Comment: Our debt to Raoul Wallenberg

"We all owe a debt of gratitude to Raoul Wallenberg and we shall not rest until he gets back home and receives a proper burial."

Raoul Wallenberg (photo credit: Wikimedia Commons)
Raoul Wallenberg
(photo credit: Wikimedia Commons)
Most would agree that Raoul Wallenberg was one of the greatest humanitarians in history. What this young architect and makeshift diplomat achieved in less than six months is remarkable.
From the day he arrived in Budapest, on July 9, 1944, until January 17, 1945, when he was literally snatched by the Soviets, he managed to save tens of thousands of Hungarian Jews from the claws of the Nazis and their local henchmen.
He did so with courage, imagination and a sense that he had no other option.
In order to further his objective to spare as many lives as possible, he cajoled, seduced, bribed and threatened. Knowing the German affection for official paperwork and stamps, he designed colorful protective papers (Schutz-Passes) which had no juridical value but offered a certain degree of immunity to the holders, portraying them as “Swedish subjects awaiting return to Sweden.”
Wallenberg also orchestrated a vast life-saving operation, run by fellow diplomats and an army of volunteers, by establishing a great number of Swedish Safe Houses, where a crowd of refugees received food, medical care and relative protection from harassment by the Germans and their local Arrow Cross accomplices.
By the end of 1944, Soviet forces were about to finish the encirclement of Budapest and Raoul understood very well that the war was coming to an end.
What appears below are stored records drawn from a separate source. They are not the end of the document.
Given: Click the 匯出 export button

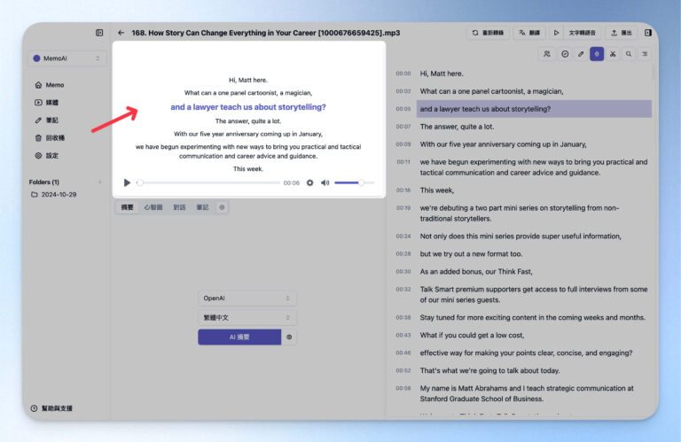Looking at the screenshot, I should click(x=621, y=33).
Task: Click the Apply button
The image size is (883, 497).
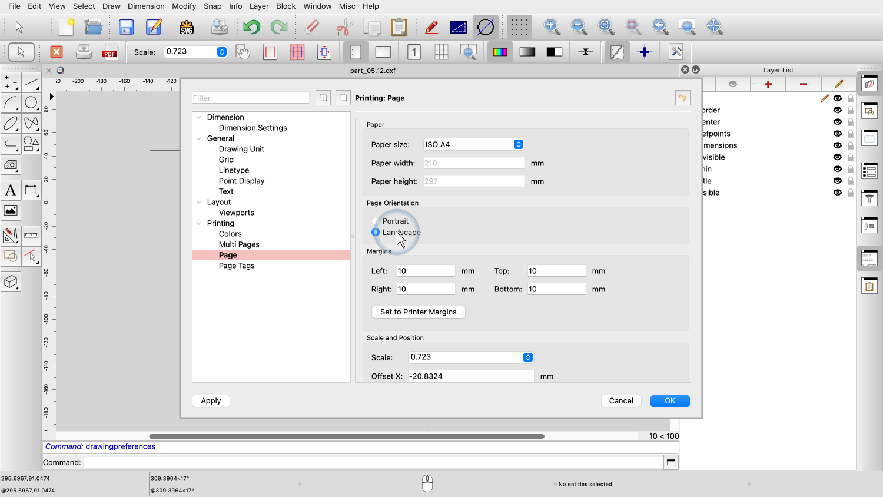Action: (x=211, y=401)
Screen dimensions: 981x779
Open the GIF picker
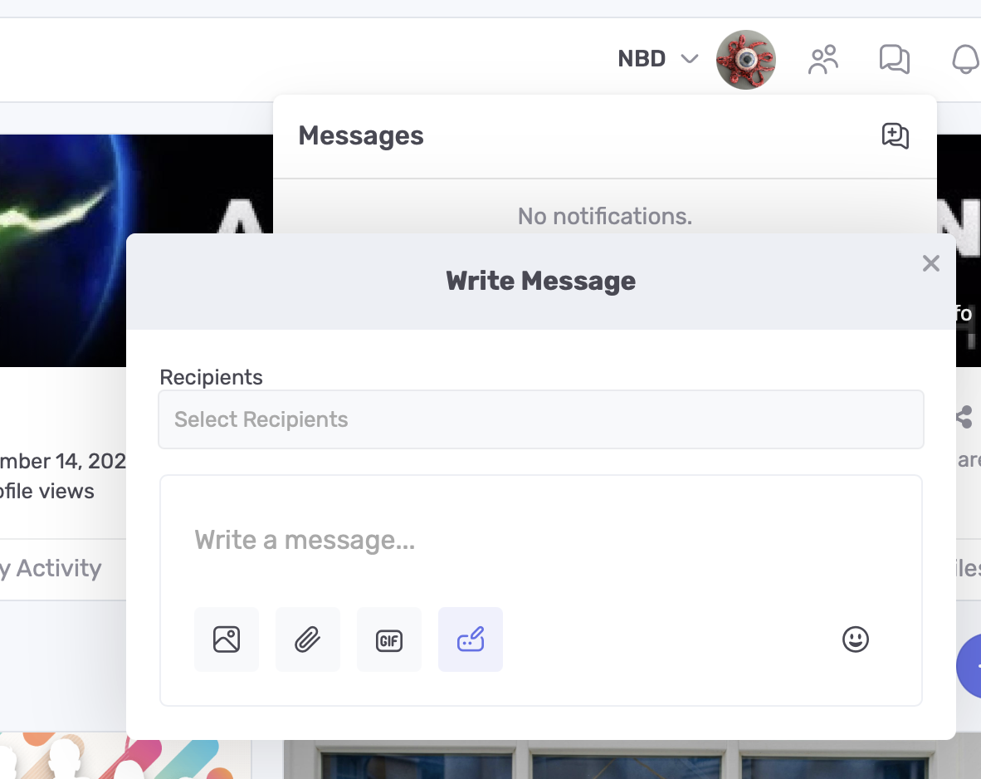click(x=389, y=639)
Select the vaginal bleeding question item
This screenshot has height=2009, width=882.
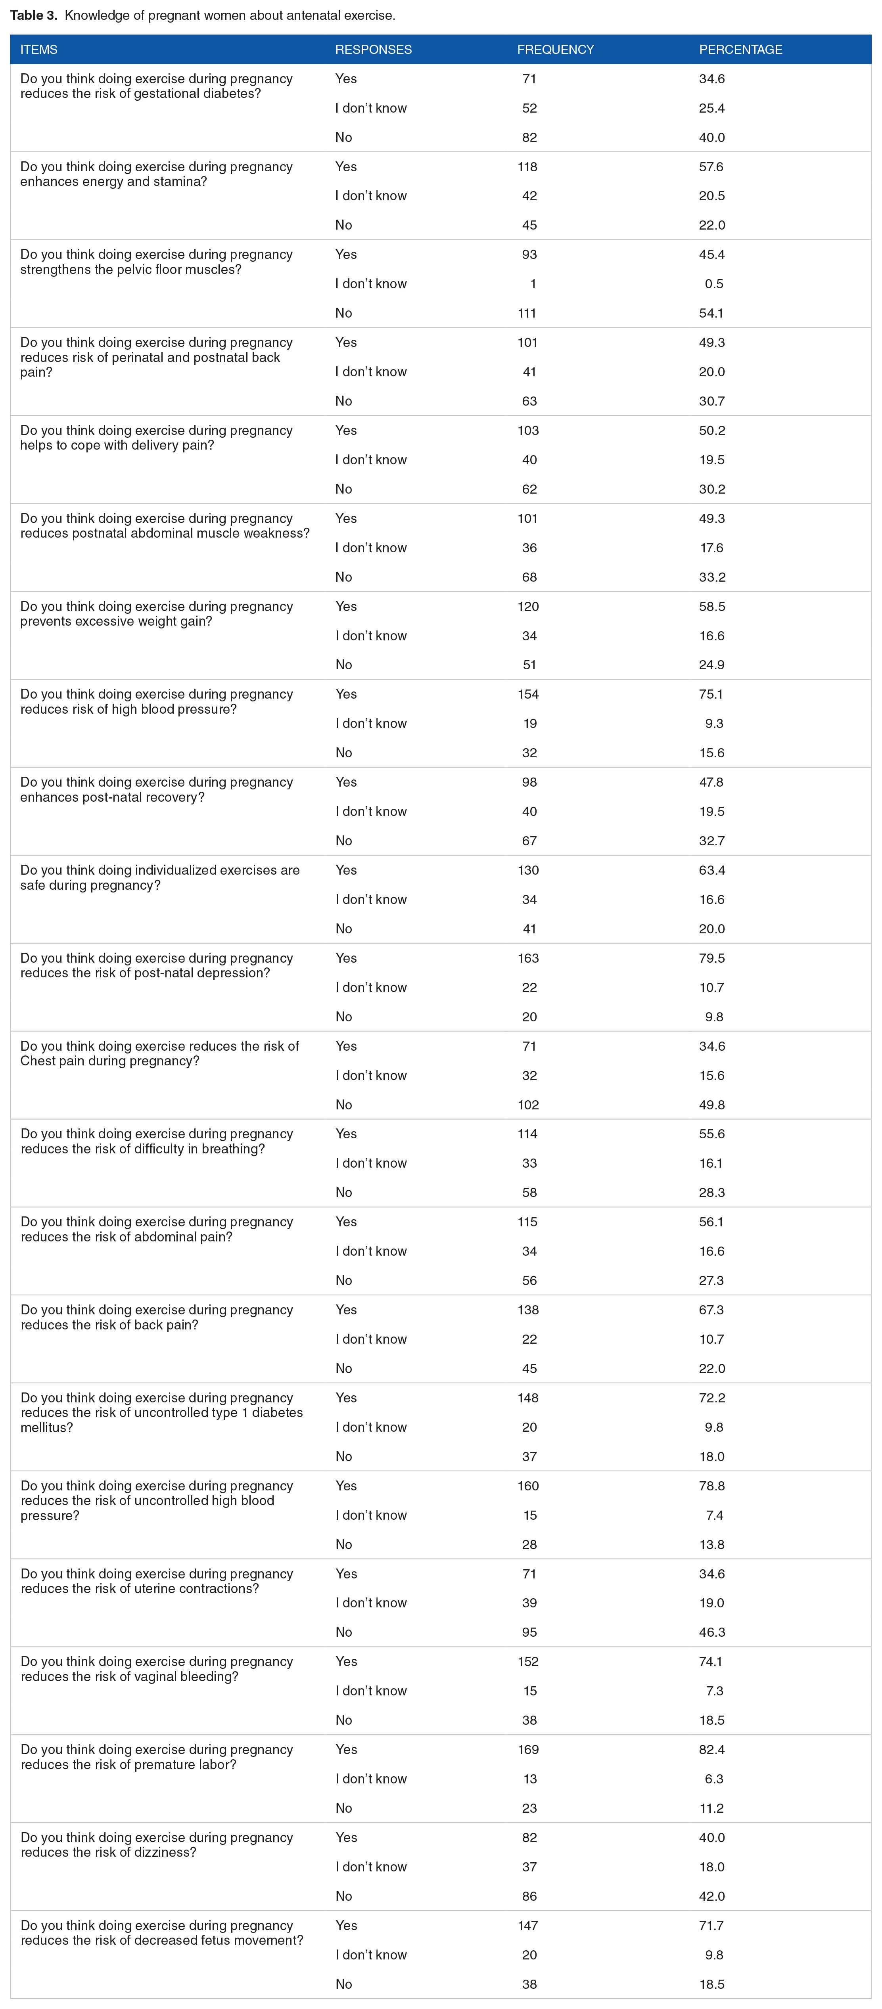coord(156,1669)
His main preoccupation was how to help the Jewish refugees in the aftermath, once the Soviets took the city.
On January 17, 1945, he instructed his driver, Vilmos Langfelder, to drive to Debrecen. He had made an appointment with Marshal Rodion Malinovsky, commander of the liberating forces, with the objective of discussing special arrangements for the displaced Jews.
However, the Soviets had other plans in mind. Following orders from the highest echelons in the Kremlin, both Wallenberg and Vilmos Langfelder were arrested by their hosts and transferred to Moscow, where most likely they underwent harsh interrogations at the infamous Lubyanka prison.
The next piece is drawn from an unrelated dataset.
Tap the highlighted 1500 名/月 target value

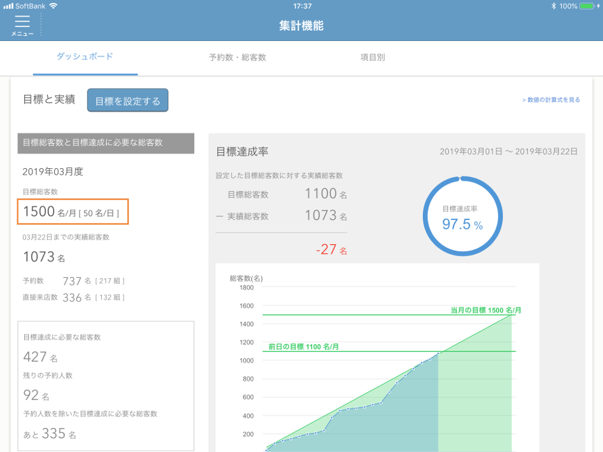pyautogui.click(x=72, y=212)
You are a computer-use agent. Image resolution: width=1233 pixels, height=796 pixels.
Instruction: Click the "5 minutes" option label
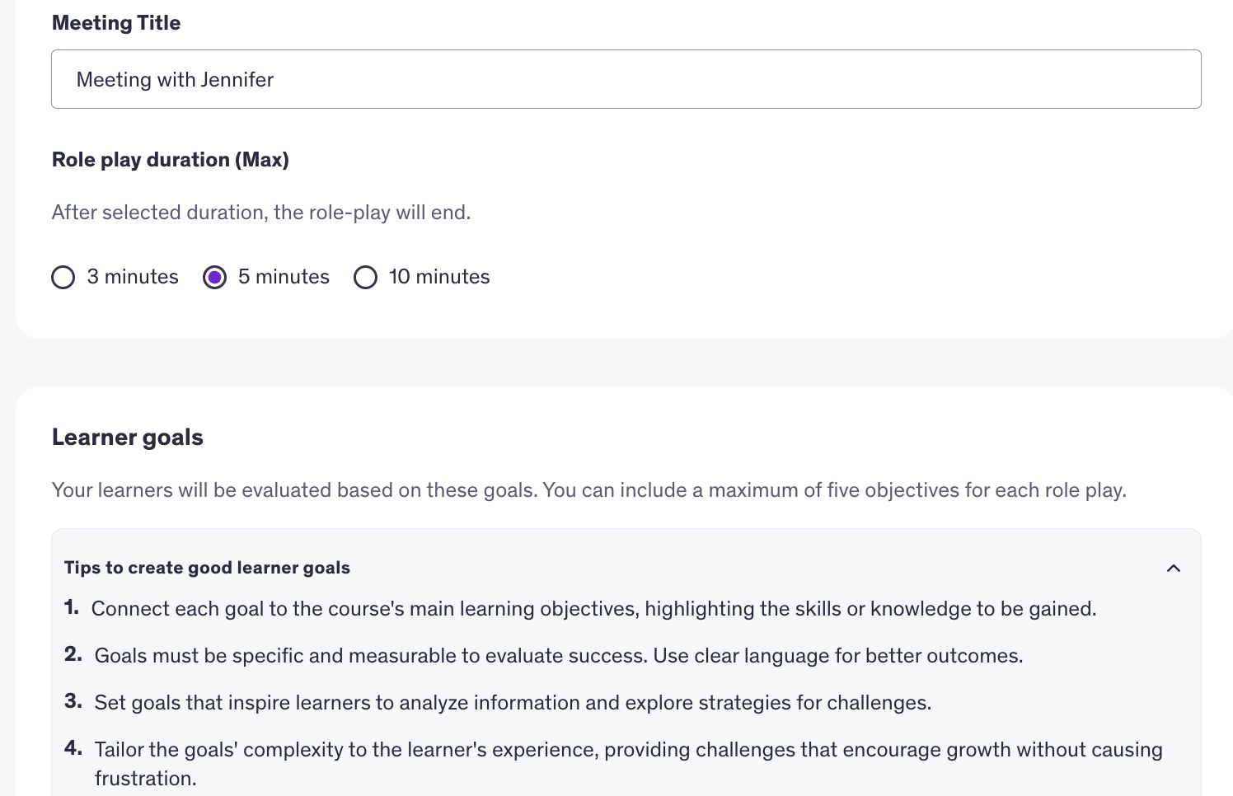[284, 277]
From that day on, both prisoners disappeared from the face of the earth.
Even today, historians are speculating about the reasons for Wallenberg’s detention and eventual disappearance, but most believe that he and his driver were eventually murdered.
Back in 2006, in reply to a letter we had sent to the ambassador of the Russian Federation in Washington, DC, asking for information about Wallenberg’s fate and whereabouts, we received a letter from his then deputy, Alexander Darchiev, a seasoned and high ranking Russian diplomat.
His letter, dated June 15, 2006, includes a suggestive statement: “...responsibility of the death of Mr. Wallenberg lies with the USSR leadership at that time and on I.V. Stalin personally. No other authority could deal with a Swedish diplomat, representative of a neutral state, a member of the ‘Wallenberg House,’ well known both abroad and to the Soviet government.”
This claim by Darchiev coincides with the notion raised by many scholars and authors that Stalin was well aware of the “Wallenberg family” and their extensive dealings with both the Allies and the Nazis during the war, and perhaps he thought that by holding Wallenberg he might extract important information, as well as political or financial capital in exchange for his liberation.
According to this line of thought, when Stalin understood the passivity of both the Swedish government and Wallenberg’s own influential family, he decided to kill him and his driver. Of course, this is only one of many speculations.
To be sure, 2016 was an interesting year as far as Wallenberg is concerned. Excerpts from the diaries of former KGB chief Ivan Serov have surfaced, with unproven claims that Wallenberg was indeed murdered.
Almost at the same time, the Swedish tax authorities decided to declare Wallenberg officially dead, following a petition by his closest relatives. This is a merely administrative move but it has resonated across the world. It might have provided a sense of closure to his family, but definitely does not provide closure to his tragic case.
We at the International Raoul Wallenberg Foundation continue with our efforts to preserve and publicize Wallenberg’s legacy, and have not given up our quest to secure objective evidence about his fate.
We all owe a debt of gratitude to Raoul Wallenberg and we shall not rest until he gets back home and receives a proper burial.
Baruch Tenembaum is the founder of the International Raoul Wallenberg Foundation, Eduardo Eurnekian serves as the foundation’s chairman, and Perla Graisman is its director of Global Development.